I didn’t want to come up with a pattern for how the different fabrics were used. Different suits yielded different numbers of usable squares, and I didn’t feel like doing a lot of math, so I just threw all the pieces into a bag and shuffled. Pick out two squares and sew them together. Do that over and over until they’re all used up.

 

Step 3

Throw the pairs back into a bag and pull them out to sew together in a chain 10 squares long. Make 6 of those chains of 10 squares.

 

Step 4

Iron the chains flat. Depending on the fabric content of your suits this can be tricky, but iron all the seams in one direction. The flatter you can get these the neater the finished product you look, which will be important if you used some super heavy weight fabric mixed in with a lightweight one. Take one of the chains and flip it in the opposite direction before pinning it to the long side of another of the chains.
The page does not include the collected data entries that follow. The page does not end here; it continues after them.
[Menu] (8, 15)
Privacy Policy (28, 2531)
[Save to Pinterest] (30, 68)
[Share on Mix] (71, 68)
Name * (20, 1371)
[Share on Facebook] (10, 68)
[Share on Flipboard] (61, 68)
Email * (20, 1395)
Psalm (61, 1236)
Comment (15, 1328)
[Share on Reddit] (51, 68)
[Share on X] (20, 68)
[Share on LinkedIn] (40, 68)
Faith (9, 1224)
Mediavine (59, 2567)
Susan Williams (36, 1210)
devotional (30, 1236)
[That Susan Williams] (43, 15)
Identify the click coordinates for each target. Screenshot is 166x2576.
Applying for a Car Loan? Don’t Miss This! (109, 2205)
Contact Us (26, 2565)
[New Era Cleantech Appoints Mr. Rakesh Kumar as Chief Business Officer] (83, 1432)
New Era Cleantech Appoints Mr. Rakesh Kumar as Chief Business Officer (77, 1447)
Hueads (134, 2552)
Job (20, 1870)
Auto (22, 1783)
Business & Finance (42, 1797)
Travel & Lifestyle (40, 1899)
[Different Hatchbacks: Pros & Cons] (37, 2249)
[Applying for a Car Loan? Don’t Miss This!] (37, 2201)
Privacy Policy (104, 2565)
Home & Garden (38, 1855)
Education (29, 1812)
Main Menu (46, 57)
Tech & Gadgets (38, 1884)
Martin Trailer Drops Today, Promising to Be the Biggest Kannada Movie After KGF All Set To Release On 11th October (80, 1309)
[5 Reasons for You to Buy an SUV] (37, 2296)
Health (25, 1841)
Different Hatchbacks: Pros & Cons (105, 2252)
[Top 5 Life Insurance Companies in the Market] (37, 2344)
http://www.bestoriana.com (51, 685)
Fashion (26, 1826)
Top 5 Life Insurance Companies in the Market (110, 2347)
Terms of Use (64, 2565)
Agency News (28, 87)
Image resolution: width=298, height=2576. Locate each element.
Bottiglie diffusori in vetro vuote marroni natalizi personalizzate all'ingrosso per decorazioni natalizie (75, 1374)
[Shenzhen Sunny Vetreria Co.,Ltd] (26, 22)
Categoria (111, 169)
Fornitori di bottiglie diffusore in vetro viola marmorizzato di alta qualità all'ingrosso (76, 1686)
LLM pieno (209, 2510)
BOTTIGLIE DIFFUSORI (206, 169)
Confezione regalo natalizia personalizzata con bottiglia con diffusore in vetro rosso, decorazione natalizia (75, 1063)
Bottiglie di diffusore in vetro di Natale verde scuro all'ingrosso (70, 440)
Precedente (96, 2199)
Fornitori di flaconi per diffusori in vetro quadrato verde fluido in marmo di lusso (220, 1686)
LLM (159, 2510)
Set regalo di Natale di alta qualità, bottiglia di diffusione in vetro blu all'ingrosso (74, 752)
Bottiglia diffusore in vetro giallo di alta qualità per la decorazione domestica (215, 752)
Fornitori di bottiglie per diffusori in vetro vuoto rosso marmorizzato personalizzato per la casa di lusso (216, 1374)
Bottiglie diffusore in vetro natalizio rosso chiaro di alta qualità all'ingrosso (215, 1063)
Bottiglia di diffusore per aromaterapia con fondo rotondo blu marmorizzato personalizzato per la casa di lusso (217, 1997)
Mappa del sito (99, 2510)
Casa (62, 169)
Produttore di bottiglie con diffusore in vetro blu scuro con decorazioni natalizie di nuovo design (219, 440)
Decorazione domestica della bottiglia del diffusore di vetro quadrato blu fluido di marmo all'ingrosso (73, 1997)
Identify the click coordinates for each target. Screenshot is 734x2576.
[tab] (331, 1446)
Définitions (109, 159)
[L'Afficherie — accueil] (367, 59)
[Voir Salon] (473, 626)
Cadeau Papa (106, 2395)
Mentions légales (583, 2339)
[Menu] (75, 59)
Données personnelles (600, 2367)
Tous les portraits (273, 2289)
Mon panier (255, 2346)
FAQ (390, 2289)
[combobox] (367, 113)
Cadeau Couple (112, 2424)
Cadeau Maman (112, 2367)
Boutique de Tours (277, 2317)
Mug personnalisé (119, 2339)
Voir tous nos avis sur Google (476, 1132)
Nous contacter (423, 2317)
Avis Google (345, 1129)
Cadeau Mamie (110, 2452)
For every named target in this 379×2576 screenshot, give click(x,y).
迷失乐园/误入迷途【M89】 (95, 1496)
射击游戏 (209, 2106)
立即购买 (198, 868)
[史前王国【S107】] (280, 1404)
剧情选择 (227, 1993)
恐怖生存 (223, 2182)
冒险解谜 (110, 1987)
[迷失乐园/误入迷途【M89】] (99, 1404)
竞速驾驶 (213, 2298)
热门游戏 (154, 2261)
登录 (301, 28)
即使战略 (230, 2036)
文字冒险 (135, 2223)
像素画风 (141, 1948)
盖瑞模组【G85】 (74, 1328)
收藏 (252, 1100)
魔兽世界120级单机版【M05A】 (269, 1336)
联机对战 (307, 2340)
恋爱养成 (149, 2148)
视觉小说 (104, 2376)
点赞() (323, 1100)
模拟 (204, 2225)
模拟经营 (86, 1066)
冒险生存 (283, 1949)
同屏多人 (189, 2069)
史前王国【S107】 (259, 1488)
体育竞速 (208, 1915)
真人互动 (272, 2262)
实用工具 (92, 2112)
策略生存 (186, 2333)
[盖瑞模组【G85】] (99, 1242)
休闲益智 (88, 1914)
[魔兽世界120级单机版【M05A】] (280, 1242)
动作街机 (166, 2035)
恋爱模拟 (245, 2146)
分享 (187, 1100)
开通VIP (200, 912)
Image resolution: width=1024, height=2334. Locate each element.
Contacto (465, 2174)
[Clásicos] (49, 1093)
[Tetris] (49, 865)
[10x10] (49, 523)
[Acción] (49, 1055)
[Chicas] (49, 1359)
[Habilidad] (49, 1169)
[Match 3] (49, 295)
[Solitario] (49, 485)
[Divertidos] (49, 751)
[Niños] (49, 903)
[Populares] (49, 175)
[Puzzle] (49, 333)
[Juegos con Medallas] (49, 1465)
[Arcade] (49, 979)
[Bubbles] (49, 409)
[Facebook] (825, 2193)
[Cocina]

This should let all those seams nestle up next to each other instead of on top of each other and decrease some of the bulk you can get working with these fabrics.

 

Step 5

For the front of a king sized sham I used 10 squares across and 6 squares down. Give the whole thing a good ironing.

Step 6

For the back I used an envelope closure. So that means I made two pieces of 6 x 6 squares and hemmed one edge of both of them. Lay them out on top of the front piece right sized together and match the edges, letting the hemmed sides overlap. Sew around all four sides.

Step 7

Trim the corners before turning it right side out and you’ll get nice sharp points in your pillow.

 

Suit Shams

I love how all the details look once it’s all pieced together. The little bits of pockets and cuffs and buttons make it obvious these are suits and not just a bunch of fabric pieced together. Just be sure when you’re laying it out that the buttons wind up on the sides and not right in the places you’re likely to lay your head.